Message Passing Interface (MPI)¶

Message Passing Interface (MPI) is a standard designed for data communication in parallel computing. The MPI standard defines useful library functions/routines in C, C++, and Fortran. Python interface is available for MPI.

There are several MPI implementationos, such as OpenMPI, MPICH, MVAPICH, and Intel MPI, which work with Infiniband network for high-bandwidth data communication.

Engaging

MPI modules¶

There are OpenMPI modules available on the cluster. Before building or runrning your MPI programs, load the modules of a gcc compiler and an openmpi libraries to set up environment varialbes.

There are two different operations systems (OS) on the cluster: CentOS 7 and Rocky 8. For CentOS 7 nodes, load these modules,

module load gcc/6.2.0 openmpi/3.0.4

or

module load gcc/9.3.0 openmpi/4.0.5

For Rocky 8 nodes, load these modules,

module use /orcd/software/community/001/modulefiles
module load gcc/12.2.0 openmpi/4.1.4-pmi-ucx-x86_64

If you need to run MPI programs with GPUs, load these modules instead,

module load gcc/12.2.0 openmpi/4.1.4-pmi-cuda-ucx-x86_64

Note

Load a gcc module first, then the openmpi modules built with this gcc will be shown in the output of module avail and can be loaded.

Build MPI programs¶

This section will be focused on building MPI programs in C or Fortran. Python users can refer to this page for using the mpi4py package.

Most MPI software should be built from source codes. First, download the package from the internet. Load one of the OpenMPI modules mentioned above. A typical building process is like this,

./configure CC=mpicc CXX=mpicxx --prefix=</path/to/your/installation>
make
make install

Create an install directory and assign its full path to the flag --prefix. This is where the binaries will be saved.

Widely-used MPI software includes Gromacs, Lammps, NWchem, OpenFOAM and many others. The building process of every software is different. Refer to its official installation guide for details.

Side note: MPI binaries

Some MPI software are provided with prebuilt binaries only. In this case, download the binaries compatible with the linux OS and the x86_64 CPU architecture. If possible, try to choose an OpenMPI version, that the binary was built with, as close as possible to that of a module on the cluster.
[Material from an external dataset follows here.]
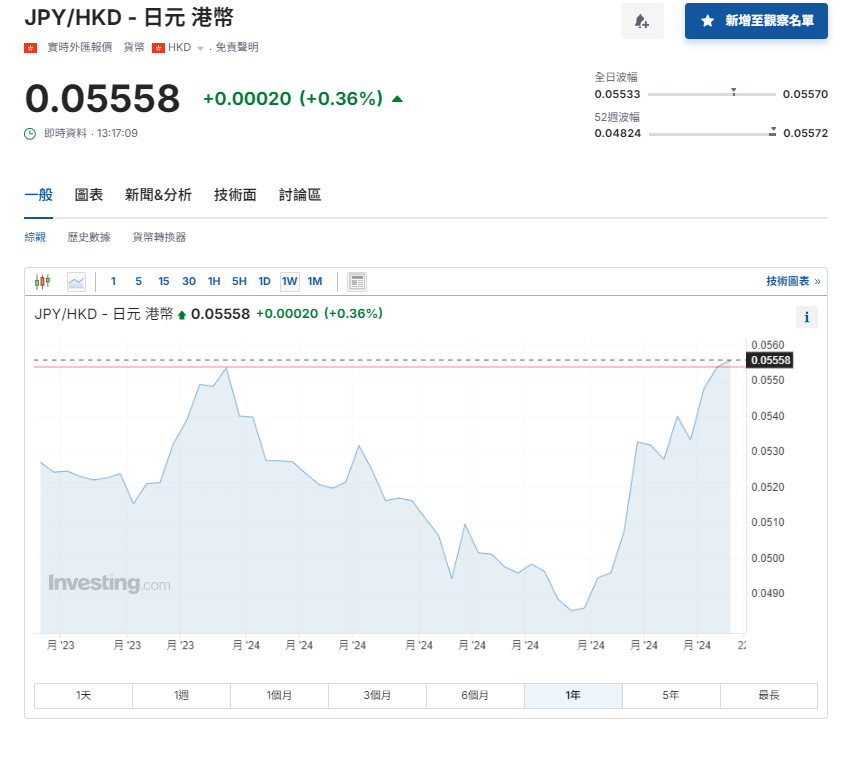Open the news panel icon beside 1M
Image resolution: width=841 pixels, height=760 pixels.
[x=357, y=281]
This type of MPI software includes ORCA.

Spack is a popular tool to build many software packages systematically on clusters. It makes building processes convenient in many cases. If you want to use Spack to build your software package on the cluster, refer to the recipe page for Spack.

If you develop your MPI codes, the codes can be compiled and linked like this

mpicc -O3 name.c -o my_program

or

mpif90 -O3 name.f90 -o my_program

This will create an executable file named my_program. Prepare a GNU Makefile to build programs with multiple source files.

MPI jobs¶

MPI programs are suitable to run on multiple CPU cores of a single node or on multiple nodes.
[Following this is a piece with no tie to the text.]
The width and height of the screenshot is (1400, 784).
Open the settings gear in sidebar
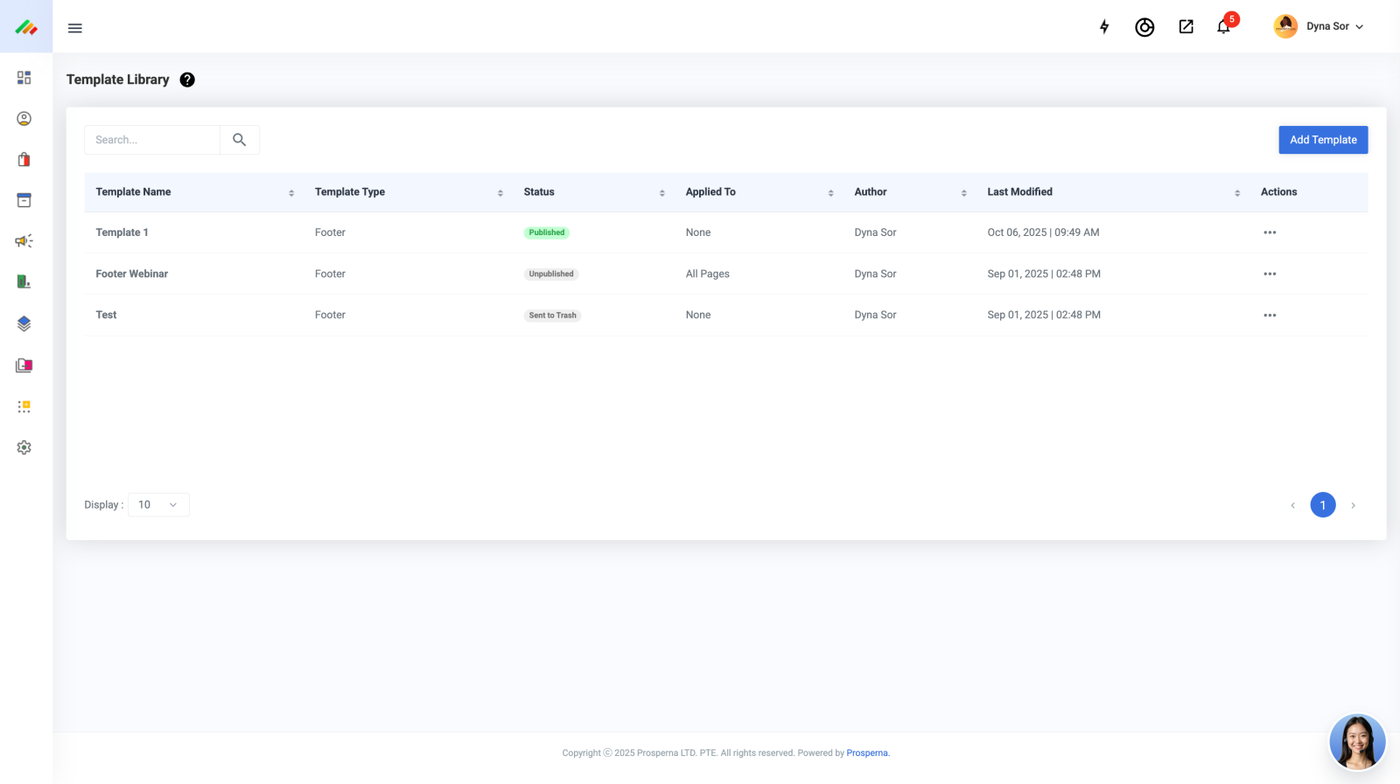click(24, 448)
Here is an example script (e.g. named job.sh) to run an MPI job using multiple cores on a single node.

#!/bin/bash
#SBATCH -p sched_mit_hill
#SBATCH -t 30
#SBATCH -N 1
#SBATCH -n 8
#SBATCH --mem=10GB   

srun hostname
module load gcc/6.2.0 openmpi/3.0.4
mpirun -n $SLURM_NTASKS my_program

This job requests 8 cores (with -n) and 10 GB of memory (with --mem) on 1 node (with -N) for 30 minutes (with -t 30). The -n flag is the same as --ntasks. The specified value is saved to the variable SLURM_NTASKS. In this case, the requested number of cores is equal to SLURM_NTASKS. The command mpirun -n $SLURM_NTASKS ensures that each MPI task runs on one core.

The command srun hostname is to check if the correct number of cores and nodes are assigned to the job. It is not needed in production runs.

Side note: partitions and modules

The modules used in the above example is for the CentOS 7 OS, which works for these partitions: sched_mit_hill, newnodes, and sched_any. If using a partition with the Rocky 8 OS, such as sched_mit_orcd, change the modules accrodingly (see the first session). These are public partitions that are avaiable to most users. Many labs have partitions for their purchased nodes.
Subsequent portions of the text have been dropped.